> _TASK PROMPT_:
Exact reproduction required: the lines below from the line with "篠崎ポニーランド (742, 1855)" to the line with "花を育てよう (501, 1029)", both ends included, and no others.
====== DATASET EXCERPTS ======
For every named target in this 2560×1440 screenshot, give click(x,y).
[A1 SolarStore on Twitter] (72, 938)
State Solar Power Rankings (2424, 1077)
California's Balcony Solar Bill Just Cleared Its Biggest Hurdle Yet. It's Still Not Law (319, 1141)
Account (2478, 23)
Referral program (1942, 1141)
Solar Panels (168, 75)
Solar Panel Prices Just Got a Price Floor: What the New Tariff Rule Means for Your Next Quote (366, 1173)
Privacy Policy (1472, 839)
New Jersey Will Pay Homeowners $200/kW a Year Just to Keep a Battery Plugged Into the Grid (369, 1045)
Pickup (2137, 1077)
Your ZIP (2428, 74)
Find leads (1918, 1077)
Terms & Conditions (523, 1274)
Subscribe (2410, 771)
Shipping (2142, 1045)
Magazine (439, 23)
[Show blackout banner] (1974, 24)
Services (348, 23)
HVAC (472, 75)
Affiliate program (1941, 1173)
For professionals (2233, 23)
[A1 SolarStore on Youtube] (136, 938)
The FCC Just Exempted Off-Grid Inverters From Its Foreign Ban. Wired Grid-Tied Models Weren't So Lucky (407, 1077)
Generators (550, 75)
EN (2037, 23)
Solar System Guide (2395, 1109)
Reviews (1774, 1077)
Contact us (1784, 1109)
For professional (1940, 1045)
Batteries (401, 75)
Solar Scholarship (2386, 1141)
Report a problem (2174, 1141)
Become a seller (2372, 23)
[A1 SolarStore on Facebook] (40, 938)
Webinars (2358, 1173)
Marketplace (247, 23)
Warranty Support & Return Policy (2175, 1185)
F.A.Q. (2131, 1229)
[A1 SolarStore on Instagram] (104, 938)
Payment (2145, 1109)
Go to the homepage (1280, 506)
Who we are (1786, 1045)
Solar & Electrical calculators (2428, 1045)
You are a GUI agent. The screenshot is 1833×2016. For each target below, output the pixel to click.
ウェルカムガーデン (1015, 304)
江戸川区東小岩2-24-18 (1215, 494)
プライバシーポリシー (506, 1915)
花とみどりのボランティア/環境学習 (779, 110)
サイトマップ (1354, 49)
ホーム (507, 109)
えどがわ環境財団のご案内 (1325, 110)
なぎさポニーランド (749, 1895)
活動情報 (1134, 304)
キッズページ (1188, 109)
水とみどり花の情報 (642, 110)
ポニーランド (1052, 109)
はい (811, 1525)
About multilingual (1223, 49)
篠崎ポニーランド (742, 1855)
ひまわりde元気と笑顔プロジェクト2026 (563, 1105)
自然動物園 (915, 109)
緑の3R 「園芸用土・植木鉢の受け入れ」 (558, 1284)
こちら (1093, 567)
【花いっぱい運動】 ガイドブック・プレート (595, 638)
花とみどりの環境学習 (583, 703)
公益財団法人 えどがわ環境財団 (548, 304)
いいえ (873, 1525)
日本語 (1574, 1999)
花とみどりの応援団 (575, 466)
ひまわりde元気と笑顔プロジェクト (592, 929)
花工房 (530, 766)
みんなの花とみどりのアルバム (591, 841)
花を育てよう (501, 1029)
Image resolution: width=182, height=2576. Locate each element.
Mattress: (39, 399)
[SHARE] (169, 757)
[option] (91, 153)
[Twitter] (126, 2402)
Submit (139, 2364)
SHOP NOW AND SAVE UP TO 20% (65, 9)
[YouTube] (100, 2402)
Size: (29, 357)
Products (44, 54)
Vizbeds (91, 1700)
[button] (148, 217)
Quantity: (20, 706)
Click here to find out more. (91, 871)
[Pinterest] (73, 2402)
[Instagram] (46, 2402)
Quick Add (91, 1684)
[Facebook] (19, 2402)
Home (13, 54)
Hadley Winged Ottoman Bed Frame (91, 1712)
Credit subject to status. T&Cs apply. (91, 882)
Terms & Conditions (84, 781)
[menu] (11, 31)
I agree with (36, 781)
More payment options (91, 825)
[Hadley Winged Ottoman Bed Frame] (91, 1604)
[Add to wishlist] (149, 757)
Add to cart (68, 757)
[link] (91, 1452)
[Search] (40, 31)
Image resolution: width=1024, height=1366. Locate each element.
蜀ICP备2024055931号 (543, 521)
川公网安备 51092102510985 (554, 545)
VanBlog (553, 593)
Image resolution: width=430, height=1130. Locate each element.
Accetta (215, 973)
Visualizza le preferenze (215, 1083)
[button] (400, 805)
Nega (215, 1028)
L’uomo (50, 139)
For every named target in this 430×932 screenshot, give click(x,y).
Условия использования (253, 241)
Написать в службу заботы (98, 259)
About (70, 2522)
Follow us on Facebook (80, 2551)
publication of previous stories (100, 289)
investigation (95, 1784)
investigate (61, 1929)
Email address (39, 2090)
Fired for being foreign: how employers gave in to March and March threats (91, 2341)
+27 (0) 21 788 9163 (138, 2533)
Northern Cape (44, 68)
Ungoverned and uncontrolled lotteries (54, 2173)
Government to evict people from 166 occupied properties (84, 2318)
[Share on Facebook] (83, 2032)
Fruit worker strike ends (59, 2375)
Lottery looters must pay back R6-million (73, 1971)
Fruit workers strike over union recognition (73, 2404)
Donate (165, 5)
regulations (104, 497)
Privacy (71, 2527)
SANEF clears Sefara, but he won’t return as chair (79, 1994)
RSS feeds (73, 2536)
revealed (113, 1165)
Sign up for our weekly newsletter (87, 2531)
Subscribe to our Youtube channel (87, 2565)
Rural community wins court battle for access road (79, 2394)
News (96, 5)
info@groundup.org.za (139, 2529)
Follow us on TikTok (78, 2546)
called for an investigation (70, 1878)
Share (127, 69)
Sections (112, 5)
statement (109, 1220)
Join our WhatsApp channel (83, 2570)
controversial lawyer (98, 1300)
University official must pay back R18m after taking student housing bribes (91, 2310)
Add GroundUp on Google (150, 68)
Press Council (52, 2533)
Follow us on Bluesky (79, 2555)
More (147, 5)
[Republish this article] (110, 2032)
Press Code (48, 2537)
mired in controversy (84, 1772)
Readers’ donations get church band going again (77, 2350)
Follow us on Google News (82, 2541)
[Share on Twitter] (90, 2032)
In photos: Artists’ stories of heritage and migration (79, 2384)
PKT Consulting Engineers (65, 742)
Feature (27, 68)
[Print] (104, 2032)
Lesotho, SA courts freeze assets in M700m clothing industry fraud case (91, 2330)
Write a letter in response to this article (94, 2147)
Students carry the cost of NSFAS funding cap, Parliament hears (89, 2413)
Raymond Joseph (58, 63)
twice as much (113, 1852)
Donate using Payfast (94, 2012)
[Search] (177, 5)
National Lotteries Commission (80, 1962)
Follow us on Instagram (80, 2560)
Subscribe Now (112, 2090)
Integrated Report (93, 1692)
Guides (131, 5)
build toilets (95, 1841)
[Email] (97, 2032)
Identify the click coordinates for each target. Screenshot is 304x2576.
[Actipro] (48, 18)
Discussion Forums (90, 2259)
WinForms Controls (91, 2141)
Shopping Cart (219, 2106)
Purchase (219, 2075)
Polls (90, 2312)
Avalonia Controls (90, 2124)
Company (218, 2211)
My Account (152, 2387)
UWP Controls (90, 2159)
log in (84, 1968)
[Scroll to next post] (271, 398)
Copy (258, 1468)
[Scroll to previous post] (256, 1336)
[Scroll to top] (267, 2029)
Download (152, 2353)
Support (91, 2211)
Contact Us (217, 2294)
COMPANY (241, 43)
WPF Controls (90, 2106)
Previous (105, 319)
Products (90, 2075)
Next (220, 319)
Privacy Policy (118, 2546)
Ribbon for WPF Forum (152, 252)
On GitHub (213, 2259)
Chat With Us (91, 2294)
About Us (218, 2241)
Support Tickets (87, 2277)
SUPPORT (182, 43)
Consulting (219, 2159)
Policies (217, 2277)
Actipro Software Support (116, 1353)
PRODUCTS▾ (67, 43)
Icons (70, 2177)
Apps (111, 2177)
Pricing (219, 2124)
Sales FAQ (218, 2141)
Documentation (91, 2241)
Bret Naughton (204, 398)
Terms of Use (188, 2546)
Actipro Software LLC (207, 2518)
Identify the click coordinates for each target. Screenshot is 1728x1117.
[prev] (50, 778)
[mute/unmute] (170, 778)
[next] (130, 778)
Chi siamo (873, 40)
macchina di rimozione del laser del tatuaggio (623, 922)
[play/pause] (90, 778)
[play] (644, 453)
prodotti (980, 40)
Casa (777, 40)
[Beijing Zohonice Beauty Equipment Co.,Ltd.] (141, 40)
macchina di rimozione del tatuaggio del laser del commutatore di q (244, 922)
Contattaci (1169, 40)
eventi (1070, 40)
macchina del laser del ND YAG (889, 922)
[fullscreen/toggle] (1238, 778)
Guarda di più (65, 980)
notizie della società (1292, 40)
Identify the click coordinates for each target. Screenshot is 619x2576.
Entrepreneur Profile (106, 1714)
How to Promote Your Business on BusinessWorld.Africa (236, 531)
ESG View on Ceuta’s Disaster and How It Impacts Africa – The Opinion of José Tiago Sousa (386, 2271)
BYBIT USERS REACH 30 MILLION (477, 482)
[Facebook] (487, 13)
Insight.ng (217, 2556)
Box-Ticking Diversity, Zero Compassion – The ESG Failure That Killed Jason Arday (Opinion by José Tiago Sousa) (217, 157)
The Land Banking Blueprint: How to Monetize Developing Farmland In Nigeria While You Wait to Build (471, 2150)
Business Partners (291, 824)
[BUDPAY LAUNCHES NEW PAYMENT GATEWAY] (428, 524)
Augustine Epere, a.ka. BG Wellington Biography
======
> _TASK SOLUTION_:
篠崎ポニーランド (742, 1855)
ひまわりde元気と笑顔プロジェクト2026 (563, 1105)
自然動物園 (915, 109)
緑の3R 「園芸用土・植木鉢の受け入れ」 (558, 1284)
こちら (1093, 567)
【花いっぱい運動】 ガイドブック・プレート (595, 638)
花とみどりの環境学習 (583, 703)
公益財団法人 えどがわ環境財団 (548, 304)
いいえ (873, 1525)
日本語 (1574, 1999)
花とみどりの応援団 (575, 466)
ひまわりde元気と笑顔プロジェクト (592, 929)
花工房 (530, 766)
みんなの花とみどりのアルバム (591, 841)
花を育てよう (501, 1029)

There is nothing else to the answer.